UNITED STATES BANKRUPTCY COURT SOUTHERN DISTRICT OF CALIFORNIA
Aug 29, 2016
Bankruptcy No. 11-19790-LT7 (Bankr. S.D. Cal. Aug. 29, 2016)

Opinion

Bankruptcy No. 11-19790-LT7 Adversary No. 13-90063-LT

08-29-2016

In re: CHADWICK C. COLLINS, Debtors. NANCY L. WOLF, TRUSTEE, Plaintiff, v. CHARLES G. COLLINS, JANELLE L. COLLINS, AND CHADWICK C. COLLINS, Defendants.


WRITTEN DECISION - NOT FOR PUBLICATION

MEMORANDUM DECISION (Community Property Issue)

This opinion is intended only to resolve the dispute between these parties and is not intended for publication. --------

In this litigation regarding the former residence of Chadwick and Janelle Collins, Defendants took the position that title to the Property transferred to Charles Collins, Chadwick's father. Had the Court so found, the manner in which Chadwick and Janelle held title would have been of no import. Following the first phase of trial in this case, however, the Court ruled that title to the Property was never transferred to Charles but, rather, that it remained with Chadwick and Janelle. That ruling now necessitates a ruling on how title was held as between Chadwick and Janelle as of the date of the petition.

Background Relevant to the Community Property Issue

In 2000, Chadwick and Janelle Collins, husband and wife, purchased a residence at 1480 Beech Tree Road, San Marcos California ("Property") and took title as "Husband and Wife as Joint Tenants." Trial Exhibit 2. In 2002, Chadwick and Janelle decided to move into a larger house on Archer Road, San Marcos ("Archer Road Property"). In an effort to facilitate the move, Chadwick's father, Charles Collins, agreed to take possession of the Property. As noted above, the Court has found that title was never transferred to Charles, but remained with Chadwick and Janelle. The form of record title was never changed from "Husband and Wife as Joint Tenants."

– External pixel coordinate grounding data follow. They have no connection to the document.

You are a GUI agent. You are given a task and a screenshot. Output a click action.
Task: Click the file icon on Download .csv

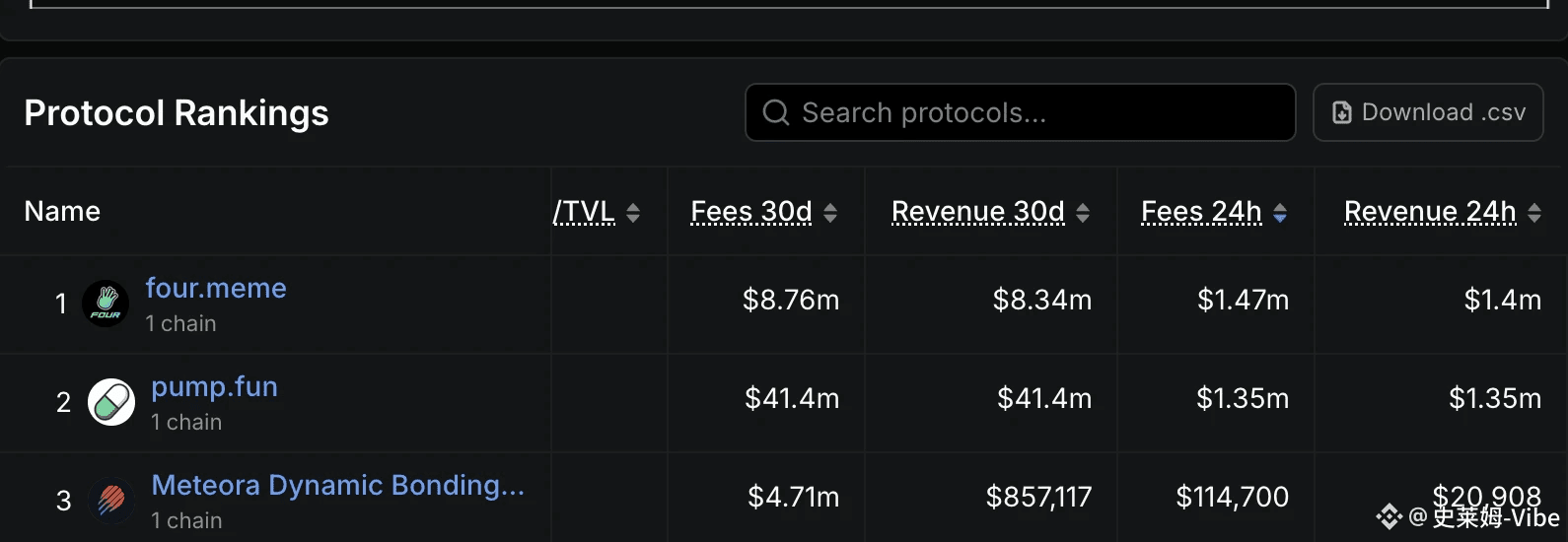(1342, 113)
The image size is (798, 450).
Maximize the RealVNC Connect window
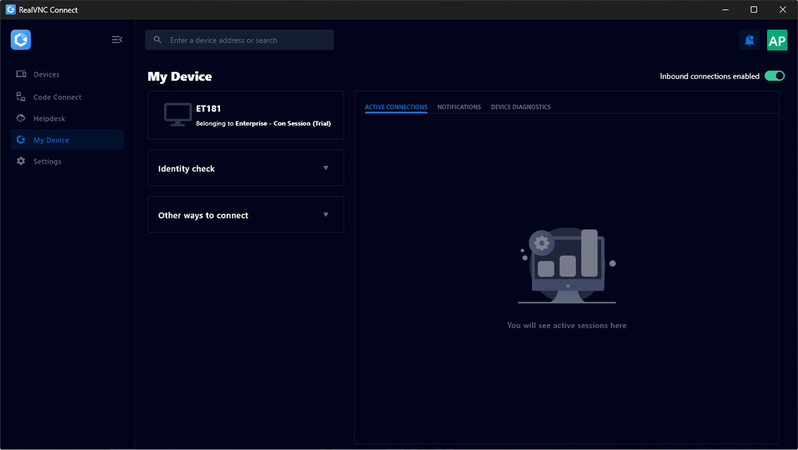pos(753,9)
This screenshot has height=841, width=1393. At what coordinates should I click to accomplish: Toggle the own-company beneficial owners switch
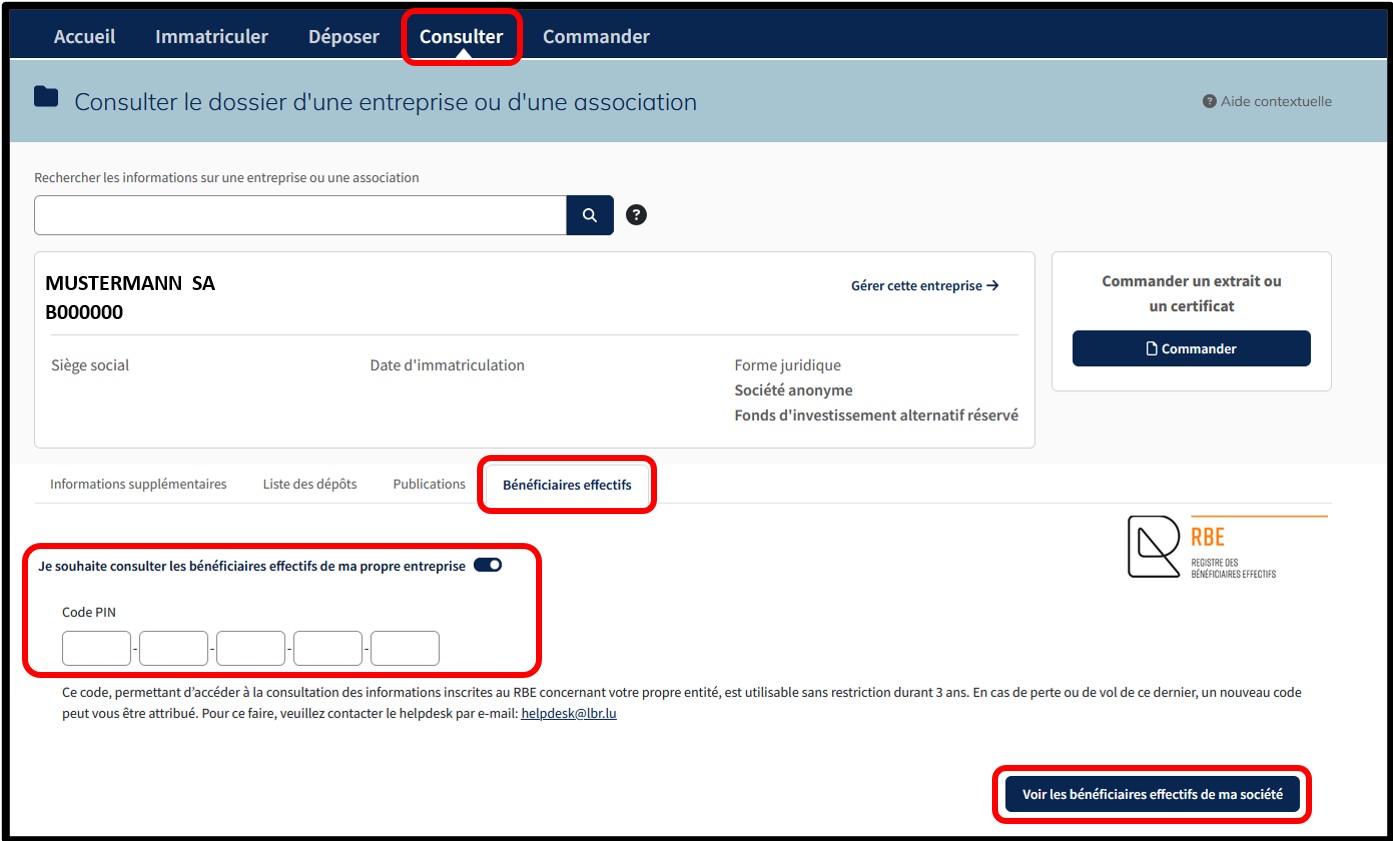(488, 565)
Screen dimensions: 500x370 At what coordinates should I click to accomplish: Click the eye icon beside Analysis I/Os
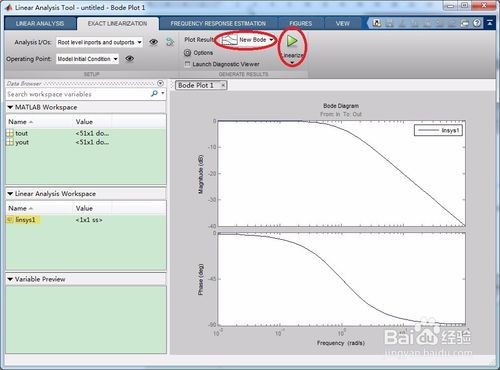point(154,42)
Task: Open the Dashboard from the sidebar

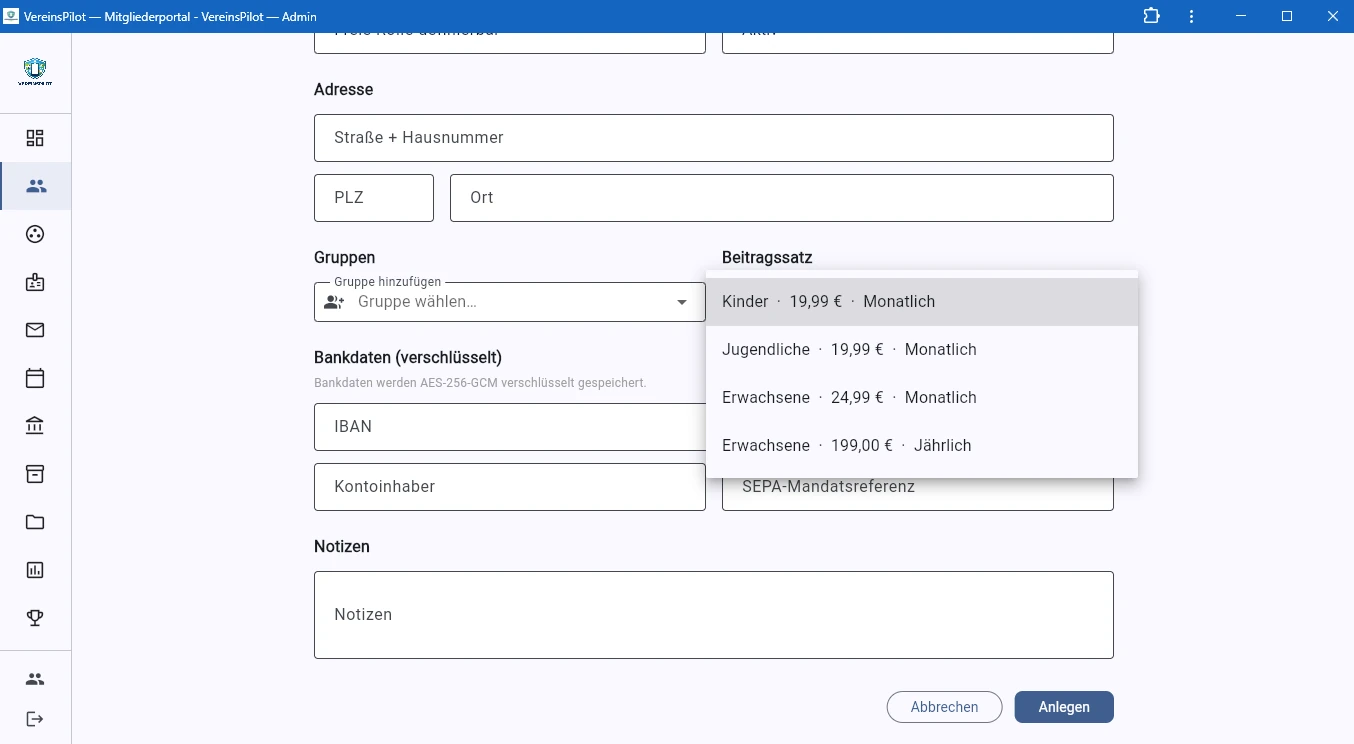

There is no evidence that Chadwick or Janelle executed any other document purporting to alter or confirm the manner in which title was held.

Procedural History

On December 12, 2011, Debtor filed his petition. He did not schedule the Property nor did he schedule any claims relating to the Property.

On March 7, 2013, the Trustee filed a complaint commencing this Adversary Proceeding ("Complaint"). The Trustee sought a declaratory judgment that Charles had no interest in the Property; that the Property was property of the bankruptcy estate; and that the Property was the community property of Chadwick and Janelle. The Trustee also sought an order directing Charles to turn the Property over to the Trustee. Finally, the Trustee sought authority to sell the Property.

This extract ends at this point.